#### Текст для чтения
Хозяин ходит довольный — барин. «А что дом какой странной планировки?» — «Так сначала строили кирпичную баню. Баню планировали. Но получился дом».
Узбеки копают бассейн. Средств очистки в нем не предусмотрено. Через месяц после готовности вода в бассейне постепенно зеленеет. Барин рад до урчания: «У меня там вода зеленая! Как в Альпах!» Еще через неделю вода в водоеме начинает булькать — поднимается метан со дна. Хозяин целый час, зачарованный, смотрит на пузыри.
Для узбеков (ну о-очень обрусевших — одного регулярно выводят из запоя) с угла участка огорожено примерно пять соток. Там стоит их дощатый жилой барак и свинарник. Узбеки на родину попадают только на месяц-полтора. Основное время тут на стройке. Такая вот национальная вахта.
Поскольку они обрусели, то построили кирпичный свинарник под черепичной крышей и откармливают общаком двух свиней. Вы видели, как смуглые тонкоглазые парни варят смалец на новый год?
Свинарник выстроен добротней жилого корпуса — тот-то из теса и пенопласта. Поросят зовут Чук и Гек.
Работодатель, насмотревшись на работников, нашарил в глубинах сознания хозяйственную жилку. Ему сказалось ближе птицеводство.
Нашел среди своих узбеков главного уста и повез его на рынок. Коллегиально купили на барские ассигнации два десятка кур. Смуглые парни соорудили курятник.
Яйца пошли в промышленных масштабах. Куры тоже были ничего. Вкусные. Но скоро кончились. Осталось четыре несушки.
Начинание барину уже успело понравиться — поехал на рынок сам. Привез четыре десятка цыплят.
Пока желторотые росли, все было нормально. Только позднее оказалось, что четыре десятка новобранцев полным списочным составом были петухами — ни одной курицы.
########
#### Исходные строки
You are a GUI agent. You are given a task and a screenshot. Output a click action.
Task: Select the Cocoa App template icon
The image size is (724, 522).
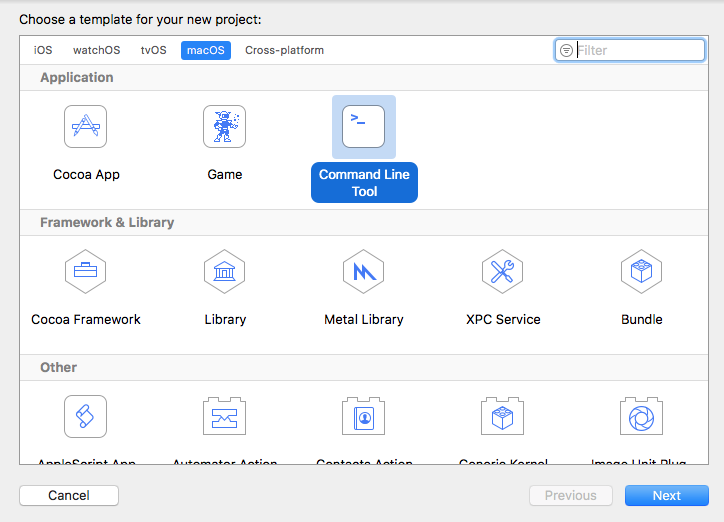click(86, 127)
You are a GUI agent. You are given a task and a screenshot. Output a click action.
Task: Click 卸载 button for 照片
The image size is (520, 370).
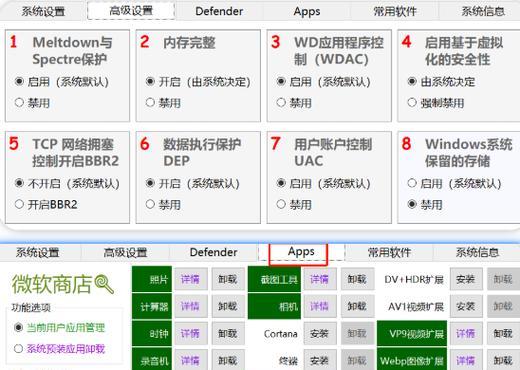(228, 279)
########
Задание 1:
Ответьте на вопросы по тексту для чтения.
(a) Что сначала строили на месте дома?
(b) Как зовут поросят?
(c) Сколько кур купили на рынке в первый раз?
Задание 2: Выпишите из текста для чтения без изменений всё, что идет от слов «Поскольку они обрусели, то» и до слов «на новый год?».

Поле для ответа 1:
(a) Кирпичную баню.
(b) Чук и Гек.
(c) Два десятка.

Поле для ответа 2:
Поскольку они обрусели, то построили кирпичный свинарник под черепичной крышей и откармливают общаком двух свиней. Вы видели, как смуглые тонкоглазые парни варят смалец на новый год?